__Assigned task__. Omit the pictures and output exactly the lines from the start of the entries through the line containing "This screenshot has width=440, height=302.".

(Records from a data collection)
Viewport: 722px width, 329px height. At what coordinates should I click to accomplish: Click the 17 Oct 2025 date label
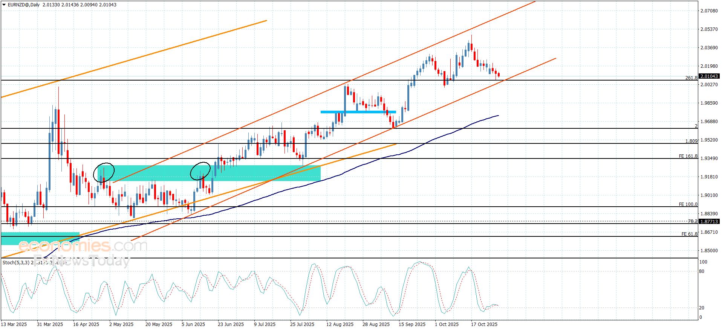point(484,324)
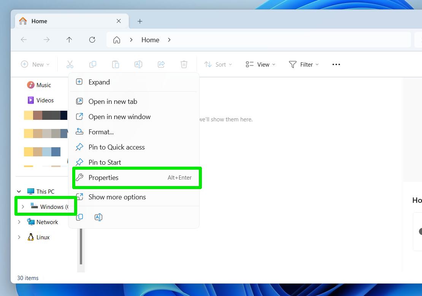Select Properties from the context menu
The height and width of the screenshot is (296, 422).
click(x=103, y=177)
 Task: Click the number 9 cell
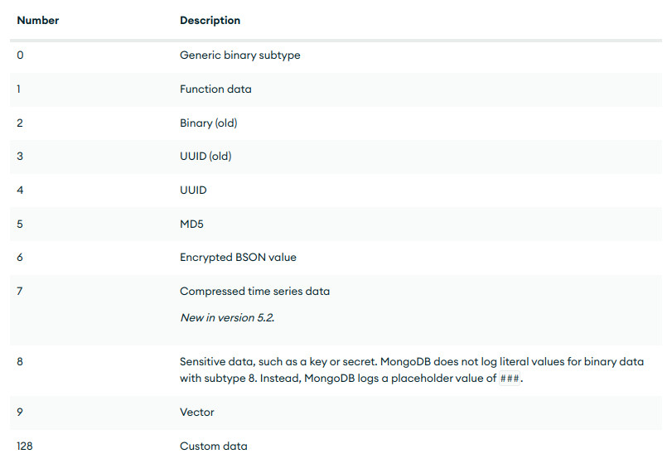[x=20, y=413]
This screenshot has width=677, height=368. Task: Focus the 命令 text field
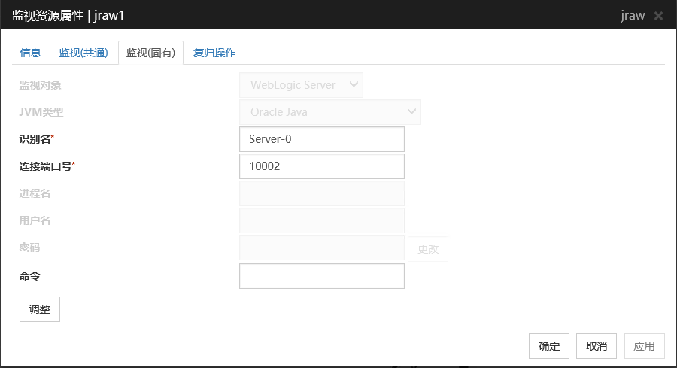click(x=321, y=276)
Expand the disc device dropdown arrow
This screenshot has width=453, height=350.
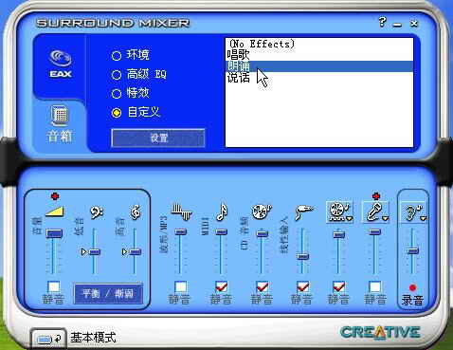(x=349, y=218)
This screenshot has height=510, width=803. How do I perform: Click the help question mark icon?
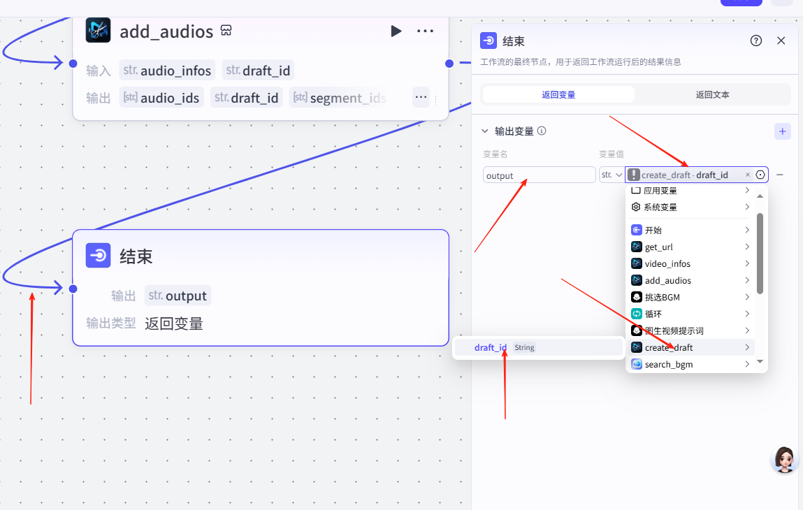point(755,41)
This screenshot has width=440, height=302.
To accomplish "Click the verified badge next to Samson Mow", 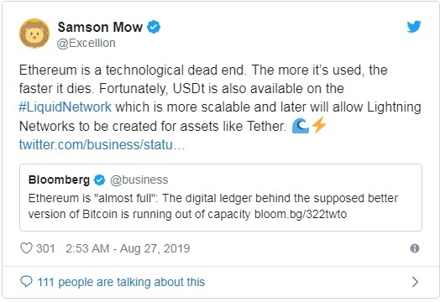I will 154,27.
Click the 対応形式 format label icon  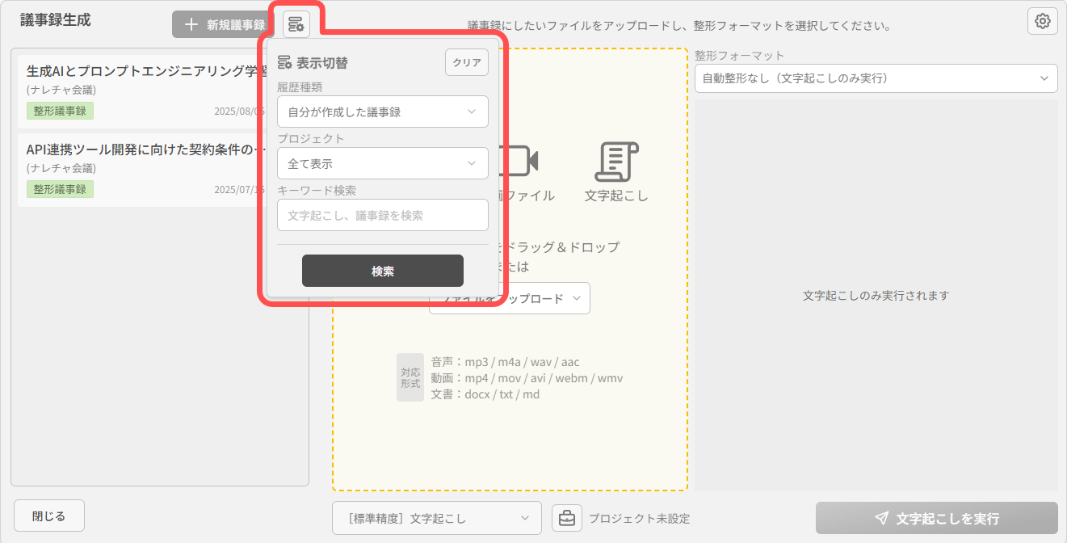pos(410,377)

__Answer space__.
Viewport: 722px width, 329px height. At what coordinates should I click to accomplish: Click the 17 Oct 2025 date label
point(484,324)
Select Properties from the context menu
The height and width of the screenshot is (296, 422).
click(x=103, y=177)
 Task: Click the number 9 cell
[x=20, y=413]
This screenshot has width=677, height=368. Task: Focus the 命令 text field
click(x=321, y=276)
Expand the disc device dropdown arrow
This screenshot has width=453, height=350.
(x=349, y=218)
This screenshot has height=510, width=803. How do I perform: Click the help question mark icon?
point(755,41)
This screenshot has width=440, height=302.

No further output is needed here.